Stadt sucht Tiefbauingenieur mit Schwerpunkt Radverkehr
Wieso wollen die Christdemokraten diese Hilfe nicht annehmen? „Für uns ist der Zustand des Radwegs gut, außerdem bindet die Maßnahne Personal in der Verwaltung“, sagte Fraktionschefin Claudia Sahlmann auf der jüngsten Sitzung der Stadtvertretung. Vor allem das zweite Argument zählt für die CDU. Dazu muss man wissen: Derzeit hat das Tiefbauamt, zuständig für Straßen- und Radwegeinstandhaltung, keinen Ingenieur. Techniker Heiko Wisser ist allein, ein Kollege in Rente gegangen. Die Stelle ist ausgeschrieben. Eine weitere mit der Qualifikation Tiefbauingenieur wird laut Bürgermeister Rainhard Zug in Kürze öffentlich gemacht. Die Kraft soll sich schwerpunktmäßig um den Radverkehr kümmern. Es ist eine neue Position. Beschlossen hatte das die Politik.

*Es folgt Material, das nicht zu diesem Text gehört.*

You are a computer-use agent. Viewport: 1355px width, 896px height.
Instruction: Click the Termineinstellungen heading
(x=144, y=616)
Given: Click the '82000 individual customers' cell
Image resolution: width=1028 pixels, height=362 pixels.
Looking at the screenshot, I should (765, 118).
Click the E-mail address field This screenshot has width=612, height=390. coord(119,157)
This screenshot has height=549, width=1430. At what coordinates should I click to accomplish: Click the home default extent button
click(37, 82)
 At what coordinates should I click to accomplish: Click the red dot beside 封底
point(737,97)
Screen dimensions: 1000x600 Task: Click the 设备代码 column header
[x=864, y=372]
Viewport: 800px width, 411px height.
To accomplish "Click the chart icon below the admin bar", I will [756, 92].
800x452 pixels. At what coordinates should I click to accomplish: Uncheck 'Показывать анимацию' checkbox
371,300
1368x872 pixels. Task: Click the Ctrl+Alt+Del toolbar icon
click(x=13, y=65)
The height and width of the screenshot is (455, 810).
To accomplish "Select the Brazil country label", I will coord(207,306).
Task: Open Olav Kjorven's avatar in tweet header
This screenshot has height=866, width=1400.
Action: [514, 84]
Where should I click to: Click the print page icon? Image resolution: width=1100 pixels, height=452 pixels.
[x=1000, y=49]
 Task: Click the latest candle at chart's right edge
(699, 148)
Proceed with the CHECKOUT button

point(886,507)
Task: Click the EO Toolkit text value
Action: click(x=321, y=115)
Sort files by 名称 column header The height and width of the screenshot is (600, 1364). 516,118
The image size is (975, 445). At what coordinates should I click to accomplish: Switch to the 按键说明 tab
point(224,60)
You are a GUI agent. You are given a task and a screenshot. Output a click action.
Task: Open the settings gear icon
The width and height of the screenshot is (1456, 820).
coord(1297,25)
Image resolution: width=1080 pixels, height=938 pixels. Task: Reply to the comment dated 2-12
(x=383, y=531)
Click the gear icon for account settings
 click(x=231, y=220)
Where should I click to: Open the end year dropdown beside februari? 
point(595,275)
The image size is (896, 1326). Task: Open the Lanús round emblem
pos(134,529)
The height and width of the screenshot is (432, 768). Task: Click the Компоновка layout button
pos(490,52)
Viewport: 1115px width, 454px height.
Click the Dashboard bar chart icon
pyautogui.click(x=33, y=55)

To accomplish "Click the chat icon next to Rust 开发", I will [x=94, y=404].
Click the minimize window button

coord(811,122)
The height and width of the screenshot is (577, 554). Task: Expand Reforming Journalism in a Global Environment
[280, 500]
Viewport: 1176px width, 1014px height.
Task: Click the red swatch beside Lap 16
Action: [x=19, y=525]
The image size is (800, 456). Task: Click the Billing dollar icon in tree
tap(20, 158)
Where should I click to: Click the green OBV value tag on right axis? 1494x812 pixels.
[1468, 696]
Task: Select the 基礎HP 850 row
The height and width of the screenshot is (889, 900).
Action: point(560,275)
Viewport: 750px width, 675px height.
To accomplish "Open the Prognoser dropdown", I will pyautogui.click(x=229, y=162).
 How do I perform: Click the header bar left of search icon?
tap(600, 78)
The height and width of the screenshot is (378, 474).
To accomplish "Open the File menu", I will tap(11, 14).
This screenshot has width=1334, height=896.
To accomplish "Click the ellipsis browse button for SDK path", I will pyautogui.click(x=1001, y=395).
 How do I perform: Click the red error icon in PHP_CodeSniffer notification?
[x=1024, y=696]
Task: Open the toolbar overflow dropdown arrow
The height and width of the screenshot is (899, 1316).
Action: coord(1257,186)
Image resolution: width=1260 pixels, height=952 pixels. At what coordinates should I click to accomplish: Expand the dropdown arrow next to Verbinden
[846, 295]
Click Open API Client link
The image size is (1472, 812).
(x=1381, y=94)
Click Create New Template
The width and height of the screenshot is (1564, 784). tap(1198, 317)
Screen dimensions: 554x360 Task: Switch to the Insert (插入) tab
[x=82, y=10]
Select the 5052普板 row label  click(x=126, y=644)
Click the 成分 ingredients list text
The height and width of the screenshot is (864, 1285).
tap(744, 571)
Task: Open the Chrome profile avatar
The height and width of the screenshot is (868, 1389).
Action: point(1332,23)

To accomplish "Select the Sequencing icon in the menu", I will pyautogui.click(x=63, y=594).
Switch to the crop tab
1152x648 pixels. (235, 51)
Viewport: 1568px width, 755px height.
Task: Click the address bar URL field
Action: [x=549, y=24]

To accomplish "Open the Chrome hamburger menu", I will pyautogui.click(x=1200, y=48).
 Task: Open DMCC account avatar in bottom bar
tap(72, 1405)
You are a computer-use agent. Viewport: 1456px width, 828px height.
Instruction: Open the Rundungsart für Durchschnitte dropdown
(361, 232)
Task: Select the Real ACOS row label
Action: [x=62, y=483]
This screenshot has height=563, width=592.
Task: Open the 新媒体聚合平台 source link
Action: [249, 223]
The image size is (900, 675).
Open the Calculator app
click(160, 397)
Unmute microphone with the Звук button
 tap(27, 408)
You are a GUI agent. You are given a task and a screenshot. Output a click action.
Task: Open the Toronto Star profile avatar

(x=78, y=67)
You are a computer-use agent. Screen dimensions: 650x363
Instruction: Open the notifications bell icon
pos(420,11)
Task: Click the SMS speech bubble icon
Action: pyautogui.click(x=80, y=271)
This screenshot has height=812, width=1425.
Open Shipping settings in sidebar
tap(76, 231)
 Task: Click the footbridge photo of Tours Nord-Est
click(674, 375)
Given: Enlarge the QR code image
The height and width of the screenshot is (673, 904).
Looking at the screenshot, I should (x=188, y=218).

Momentan bleibt einiges liegen in der Tiefbauabteilung wegen der knappen Ressourcen. „Die Kapazitäten sollten für die notwendigen Arbeiten verwendet werden“, so Sahlmann. Im Gremium machte sie folgende Rechnung auf, um die anderen Parteien auf ihre Seite zu ziehen: Demnach produziert das Radwegeprojekt so viel CO2, dass man viermal in die USA fliegen kann. Damit blitzte sie nicht nur bei Peter Michael Geierhaas, dem umweltpolitischen Sprecher der SPD, ab. Für ihn ist diese Darstellung kleinkariert. Er zog einen Vergleich zur Wellness-Oase, die seit zwei Jahren in Glinde existiert und wo das integrierte Hotel gerade vergrößert wird. Geierhaas richtete den Blick dabei auf die Zahl der Autos, die pro Jahr die Freizeitstätte ansteuern. 2023 zählte das Vabali Spa 300.000 Gäste. Die SPD wollte den Bau verhindern.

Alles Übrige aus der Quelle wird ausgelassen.